Boris Johnson’s blue wall under threat from political fracturing
The election win in the UK shows how vulnerable conservatives are. In London, Chesham and Amersham lost to the Conservatives to the Liberal Democrats by the astonishing swing of 25 per cent. A conservative since 1974, Sarah Green won the seat by more than 8,000 votes. It was a contest sparked by the death of veteran MP and former Welsh Secretary Cheryl Gillan. However, Chris Curtis, a pollster for Opinium and native of nearby Milton Keynes, said it was all bonkers and you would not see this happening in general if you grew up around here.

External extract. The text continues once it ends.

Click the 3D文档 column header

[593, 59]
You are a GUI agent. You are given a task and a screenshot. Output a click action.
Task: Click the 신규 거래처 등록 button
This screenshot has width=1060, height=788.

As Joe Harris, from Cotswold District Council, says, the feeling is that if immigration is the issue on which people feel left behind in the red wall and similar seats, then planning is the issue on which people feel ignored in the affluent south in traditionally Tory areas. Adding to it Robin Stephens, who is running for a council seat in Esher, states that he running on local issues, particularly about planning. But time and again he hears that people who usually vote Tory think that the Conservatives don’t care about their concerns which are not true actually. He backed up by saying that it just proves that politics can’t stretch its appeal forever. Do well in London, you lose the north, and vice versa. You may not be able to keep both.
A Conservative MP predicted it would prompt a rethink of planning reforms, which are still being fine-tuned but the result of this kind has encouraged more work on that. The prime minister’s spokesman was forced to deny that Johnson is anti-south following the result. He insisted that the prime minister’s flagship policy of levelling up, or reducing inequality of life chances, applies absolutely everywhere in the country and should be regarded with sincerity irrespective of personal regional state wins.